* Dataset records:

=======

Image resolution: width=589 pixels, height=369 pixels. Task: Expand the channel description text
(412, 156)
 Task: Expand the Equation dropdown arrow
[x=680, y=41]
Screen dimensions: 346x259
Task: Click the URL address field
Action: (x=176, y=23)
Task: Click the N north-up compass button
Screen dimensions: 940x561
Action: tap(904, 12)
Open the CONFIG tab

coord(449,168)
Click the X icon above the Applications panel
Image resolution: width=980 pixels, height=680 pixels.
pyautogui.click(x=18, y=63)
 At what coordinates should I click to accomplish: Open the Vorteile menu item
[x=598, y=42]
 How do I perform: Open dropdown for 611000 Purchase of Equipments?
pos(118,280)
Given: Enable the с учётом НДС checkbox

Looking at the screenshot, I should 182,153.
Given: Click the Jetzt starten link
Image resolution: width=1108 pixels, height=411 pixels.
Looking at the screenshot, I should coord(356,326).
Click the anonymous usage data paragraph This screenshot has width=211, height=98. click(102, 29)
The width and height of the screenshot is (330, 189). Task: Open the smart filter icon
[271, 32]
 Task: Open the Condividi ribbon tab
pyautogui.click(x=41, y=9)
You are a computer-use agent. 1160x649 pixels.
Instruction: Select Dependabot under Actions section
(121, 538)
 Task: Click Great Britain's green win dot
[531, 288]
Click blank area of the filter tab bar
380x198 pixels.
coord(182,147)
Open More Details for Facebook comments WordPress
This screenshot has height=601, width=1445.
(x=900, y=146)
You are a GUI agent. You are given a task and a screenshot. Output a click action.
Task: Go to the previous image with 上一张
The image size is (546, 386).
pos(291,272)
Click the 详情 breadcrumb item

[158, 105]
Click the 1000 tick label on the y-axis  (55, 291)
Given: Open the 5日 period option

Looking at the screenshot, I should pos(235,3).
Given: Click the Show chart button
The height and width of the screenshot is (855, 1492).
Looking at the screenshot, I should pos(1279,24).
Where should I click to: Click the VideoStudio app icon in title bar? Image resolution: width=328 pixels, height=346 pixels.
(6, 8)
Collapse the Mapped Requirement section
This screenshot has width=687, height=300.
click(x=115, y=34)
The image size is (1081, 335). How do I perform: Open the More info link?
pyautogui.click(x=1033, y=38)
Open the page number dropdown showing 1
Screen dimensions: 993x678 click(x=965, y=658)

=======

* ABOUT THIS TASK: Go through the records from the first line and copy each one exactly, ending after the line that contains "Click the 1000". Give nothing else.

* REPLY TO THE TASK:
Image resolution: width=589 pixels, height=369 pixels. Task: Expand the channel description text
(412, 156)
 Task: Expand the Equation dropdown arrow
[x=680, y=41]
Screen dimensions: 346x259
Task: Click the URL address field
Action: (x=176, y=23)
Task: Click the N north-up compass button
Screen dimensions: 940x561
Action: tap(904, 12)
Open the CONFIG tab

coord(449,168)
Click the X icon above the Applications panel
Image resolution: width=980 pixels, height=680 pixels.
pyautogui.click(x=18, y=63)
 At what coordinates should I click to accomplish: Open the Vorteile menu item
[x=598, y=42]
 How do I perform: Open dropdown for 611000 Purchase of Equipments?
pos(118,280)
Given: Enable the с учётом НДС checkbox

Looking at the screenshot, I should 182,153.
Given: Click the Jetzt starten link
Image resolution: width=1108 pixels, height=411 pixels.
Looking at the screenshot, I should coord(356,326).
Click the anonymous usage data paragraph This screenshot has width=211, height=98. click(102, 29)
The width and height of the screenshot is (330, 189). Task: Open the smart filter icon
[271, 32]
 Task: Open the Condividi ribbon tab
pyautogui.click(x=41, y=9)
You are a computer-use agent. 1160x649 pixels.
Instruction: Select Dependabot under Actions section
(121, 538)
 Task: Click Great Britain's green win dot
[531, 288]
Click blank area of the filter tab bar
380x198 pixels.
coord(182,147)
Open More Details for Facebook comments WordPress
This screenshot has height=601, width=1445.
(x=900, y=146)
You are a GUI agent. You are given a task and a screenshot. Output a click action.
Task: Go to the previous image with 上一张
The image size is (546, 386).
pos(291,272)
Click the 详情 breadcrumb item

[158, 105]
Click the 1000 tick label on the y-axis  (55, 291)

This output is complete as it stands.